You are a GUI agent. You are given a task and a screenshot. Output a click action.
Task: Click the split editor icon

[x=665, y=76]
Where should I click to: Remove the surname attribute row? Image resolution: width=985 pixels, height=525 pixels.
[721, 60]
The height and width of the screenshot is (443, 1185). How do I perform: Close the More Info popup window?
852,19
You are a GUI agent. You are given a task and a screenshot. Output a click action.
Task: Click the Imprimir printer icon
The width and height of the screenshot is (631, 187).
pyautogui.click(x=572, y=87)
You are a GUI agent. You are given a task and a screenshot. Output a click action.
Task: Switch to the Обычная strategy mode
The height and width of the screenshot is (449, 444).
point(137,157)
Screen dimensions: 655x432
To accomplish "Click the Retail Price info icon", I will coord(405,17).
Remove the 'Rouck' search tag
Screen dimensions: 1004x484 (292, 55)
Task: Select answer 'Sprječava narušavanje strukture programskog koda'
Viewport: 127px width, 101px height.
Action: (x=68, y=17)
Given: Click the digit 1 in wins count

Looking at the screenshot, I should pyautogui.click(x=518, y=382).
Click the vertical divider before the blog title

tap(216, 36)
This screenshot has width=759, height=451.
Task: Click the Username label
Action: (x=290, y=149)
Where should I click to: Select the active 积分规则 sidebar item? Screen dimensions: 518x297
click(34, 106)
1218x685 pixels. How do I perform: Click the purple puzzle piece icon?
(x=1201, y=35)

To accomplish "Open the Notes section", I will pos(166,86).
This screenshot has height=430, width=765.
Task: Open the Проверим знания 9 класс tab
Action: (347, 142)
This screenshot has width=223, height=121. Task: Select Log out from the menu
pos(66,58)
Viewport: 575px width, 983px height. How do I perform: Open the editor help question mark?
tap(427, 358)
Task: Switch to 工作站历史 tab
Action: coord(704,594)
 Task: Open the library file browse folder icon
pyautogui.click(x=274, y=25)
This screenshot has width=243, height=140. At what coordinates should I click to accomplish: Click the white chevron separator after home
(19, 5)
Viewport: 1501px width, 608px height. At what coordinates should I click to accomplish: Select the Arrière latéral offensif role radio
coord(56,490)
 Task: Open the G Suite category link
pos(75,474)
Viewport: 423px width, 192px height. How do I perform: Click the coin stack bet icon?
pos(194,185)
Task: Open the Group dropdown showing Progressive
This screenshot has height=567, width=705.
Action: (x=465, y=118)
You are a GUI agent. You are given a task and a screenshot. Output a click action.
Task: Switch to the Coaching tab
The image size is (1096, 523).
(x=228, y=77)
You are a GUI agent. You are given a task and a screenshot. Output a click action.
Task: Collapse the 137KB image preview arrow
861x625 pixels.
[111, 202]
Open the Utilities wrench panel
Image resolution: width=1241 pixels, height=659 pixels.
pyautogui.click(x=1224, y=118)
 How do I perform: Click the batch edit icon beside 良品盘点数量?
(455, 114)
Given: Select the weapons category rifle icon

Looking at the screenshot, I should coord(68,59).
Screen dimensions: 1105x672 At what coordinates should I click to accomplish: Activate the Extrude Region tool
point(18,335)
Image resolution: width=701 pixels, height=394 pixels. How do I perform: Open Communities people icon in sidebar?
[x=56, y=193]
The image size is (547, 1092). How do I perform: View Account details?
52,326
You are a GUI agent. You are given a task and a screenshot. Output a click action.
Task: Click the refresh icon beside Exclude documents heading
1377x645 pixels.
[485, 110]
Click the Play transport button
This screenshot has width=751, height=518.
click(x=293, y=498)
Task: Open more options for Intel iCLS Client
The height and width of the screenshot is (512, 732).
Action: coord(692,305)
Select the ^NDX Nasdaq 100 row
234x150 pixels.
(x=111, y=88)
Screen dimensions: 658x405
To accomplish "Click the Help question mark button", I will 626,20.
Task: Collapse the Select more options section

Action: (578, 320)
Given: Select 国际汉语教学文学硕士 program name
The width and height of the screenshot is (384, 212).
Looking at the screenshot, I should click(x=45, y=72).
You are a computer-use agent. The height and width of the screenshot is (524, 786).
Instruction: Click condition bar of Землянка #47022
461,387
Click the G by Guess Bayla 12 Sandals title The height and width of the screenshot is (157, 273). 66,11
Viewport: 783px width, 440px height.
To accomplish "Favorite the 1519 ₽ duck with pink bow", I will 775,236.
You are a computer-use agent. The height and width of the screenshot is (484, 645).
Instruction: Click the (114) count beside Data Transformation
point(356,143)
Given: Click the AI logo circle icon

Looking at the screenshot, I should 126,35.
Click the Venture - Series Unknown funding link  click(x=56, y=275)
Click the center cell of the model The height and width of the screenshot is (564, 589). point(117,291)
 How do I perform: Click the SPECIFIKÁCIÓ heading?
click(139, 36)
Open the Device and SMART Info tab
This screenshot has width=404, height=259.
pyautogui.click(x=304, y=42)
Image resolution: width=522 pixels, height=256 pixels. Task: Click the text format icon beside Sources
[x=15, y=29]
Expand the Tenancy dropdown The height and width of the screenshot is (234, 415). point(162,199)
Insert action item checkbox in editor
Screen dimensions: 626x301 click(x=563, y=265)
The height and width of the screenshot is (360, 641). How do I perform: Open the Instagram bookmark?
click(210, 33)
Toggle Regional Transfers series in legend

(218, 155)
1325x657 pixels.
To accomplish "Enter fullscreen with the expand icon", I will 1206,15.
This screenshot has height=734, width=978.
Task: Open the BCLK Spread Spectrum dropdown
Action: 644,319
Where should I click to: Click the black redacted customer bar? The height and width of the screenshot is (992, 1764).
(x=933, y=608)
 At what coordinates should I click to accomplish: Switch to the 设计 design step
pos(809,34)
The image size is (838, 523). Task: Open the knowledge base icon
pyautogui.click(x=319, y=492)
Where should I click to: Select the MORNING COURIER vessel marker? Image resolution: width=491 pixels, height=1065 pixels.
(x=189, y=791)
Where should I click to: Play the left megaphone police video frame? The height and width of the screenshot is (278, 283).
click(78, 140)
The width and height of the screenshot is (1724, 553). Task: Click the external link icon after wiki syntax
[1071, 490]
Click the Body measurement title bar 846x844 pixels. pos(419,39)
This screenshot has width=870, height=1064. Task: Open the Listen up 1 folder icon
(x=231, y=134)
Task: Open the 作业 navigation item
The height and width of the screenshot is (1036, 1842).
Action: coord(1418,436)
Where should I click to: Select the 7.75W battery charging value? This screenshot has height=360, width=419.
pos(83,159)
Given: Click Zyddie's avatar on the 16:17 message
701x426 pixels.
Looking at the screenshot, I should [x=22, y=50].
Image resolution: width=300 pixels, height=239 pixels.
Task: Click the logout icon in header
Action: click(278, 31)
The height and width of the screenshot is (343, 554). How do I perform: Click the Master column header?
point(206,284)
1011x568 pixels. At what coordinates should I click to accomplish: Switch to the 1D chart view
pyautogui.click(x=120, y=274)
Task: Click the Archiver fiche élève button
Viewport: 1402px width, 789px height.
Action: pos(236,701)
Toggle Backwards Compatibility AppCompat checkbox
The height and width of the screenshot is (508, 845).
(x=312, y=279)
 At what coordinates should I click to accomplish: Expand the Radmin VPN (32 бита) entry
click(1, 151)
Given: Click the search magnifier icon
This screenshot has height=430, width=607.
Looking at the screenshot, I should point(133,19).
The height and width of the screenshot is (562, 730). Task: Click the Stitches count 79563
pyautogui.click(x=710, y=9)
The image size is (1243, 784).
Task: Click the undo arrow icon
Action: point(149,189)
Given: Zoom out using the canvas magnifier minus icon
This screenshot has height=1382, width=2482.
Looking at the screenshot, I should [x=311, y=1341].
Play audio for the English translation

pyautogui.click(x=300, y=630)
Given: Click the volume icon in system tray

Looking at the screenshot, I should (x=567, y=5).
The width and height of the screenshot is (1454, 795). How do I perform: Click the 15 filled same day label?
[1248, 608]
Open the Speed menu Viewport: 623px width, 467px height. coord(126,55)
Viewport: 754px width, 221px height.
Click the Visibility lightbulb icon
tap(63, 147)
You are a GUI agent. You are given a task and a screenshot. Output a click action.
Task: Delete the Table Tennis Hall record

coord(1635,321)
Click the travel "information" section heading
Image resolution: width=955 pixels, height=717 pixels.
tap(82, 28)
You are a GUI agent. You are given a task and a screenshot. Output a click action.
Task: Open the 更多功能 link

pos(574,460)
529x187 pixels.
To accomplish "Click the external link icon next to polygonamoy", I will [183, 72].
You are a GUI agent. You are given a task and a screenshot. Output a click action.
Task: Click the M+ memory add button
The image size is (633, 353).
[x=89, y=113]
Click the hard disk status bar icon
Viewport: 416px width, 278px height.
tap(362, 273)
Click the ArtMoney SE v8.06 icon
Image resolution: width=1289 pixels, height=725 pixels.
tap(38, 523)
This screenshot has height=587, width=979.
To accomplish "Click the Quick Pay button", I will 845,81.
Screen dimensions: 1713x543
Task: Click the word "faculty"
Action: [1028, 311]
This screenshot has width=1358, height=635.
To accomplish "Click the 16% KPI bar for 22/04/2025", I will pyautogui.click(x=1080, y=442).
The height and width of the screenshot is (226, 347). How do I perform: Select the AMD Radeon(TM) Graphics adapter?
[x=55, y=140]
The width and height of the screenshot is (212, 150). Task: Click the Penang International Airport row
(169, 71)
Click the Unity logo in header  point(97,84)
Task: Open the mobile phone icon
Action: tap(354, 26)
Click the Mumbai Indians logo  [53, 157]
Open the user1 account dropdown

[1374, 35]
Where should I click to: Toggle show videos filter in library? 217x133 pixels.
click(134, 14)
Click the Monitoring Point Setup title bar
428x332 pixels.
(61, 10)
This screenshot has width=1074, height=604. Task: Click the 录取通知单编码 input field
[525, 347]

• [TASK TO COMPLETE]:
Retype the entries above without changes, beginning at the line that contains "Given: Click the search magnifier icon" and stopping after the line that contains "will pyautogui.click(x=1080, y=442).".

• [SOLUTION TO THIS EXERCISE]:
Given: Click the search magnifier icon
This screenshot has height=430, width=607.
Looking at the screenshot, I should point(133,19).
The height and width of the screenshot is (562, 730). Task: Click the Stitches count 79563
pyautogui.click(x=710, y=9)
The image size is (1243, 784).
Task: Click the undo arrow icon
Action: point(149,189)
Given: Zoom out using the canvas magnifier minus icon
This screenshot has height=1382, width=2482.
Looking at the screenshot, I should [x=311, y=1341].
Play audio for the English translation

pyautogui.click(x=300, y=630)
Given: Click the volume icon in system tray

Looking at the screenshot, I should (x=567, y=5).
The width and height of the screenshot is (1454, 795). How do I perform: Click the 15 filled same day label?
[1248, 608]
Open the Speed menu Viewport: 623px width, 467px height. coord(126,55)
Viewport: 754px width, 221px height.
Click the Visibility lightbulb icon
tap(63, 147)
You are a GUI agent. You are given a task and a screenshot. Output a click action.
Task: Delete the Table Tennis Hall record

coord(1635,321)
Click the travel "information" section heading
Image resolution: width=955 pixels, height=717 pixels.
tap(82, 28)
You are a GUI agent. You are given a task and a screenshot. Output a click action.
Task: Open the 更多功能 link

pos(574,460)
529x187 pixels.
To accomplish "Click the external link icon next to polygonamoy", I will [183, 72].
You are a GUI agent. You are given a task and a screenshot. Output a click action.
Task: Click the M+ memory add button
The image size is (633, 353).
[x=89, y=113]
Click the hard disk status bar icon
Viewport: 416px width, 278px height.
tap(362, 273)
Click the ArtMoney SE v8.06 icon
Image resolution: width=1289 pixels, height=725 pixels.
tap(38, 523)
This screenshot has height=587, width=979.
To accomplish "Click the Quick Pay button", I will 845,81.
Screen dimensions: 1713x543
Task: Click the word "faculty"
Action: [1028, 311]
This screenshot has width=1358, height=635.
To accomplish "Click the 16% KPI bar for 22/04/2025", I will pyautogui.click(x=1080, y=442).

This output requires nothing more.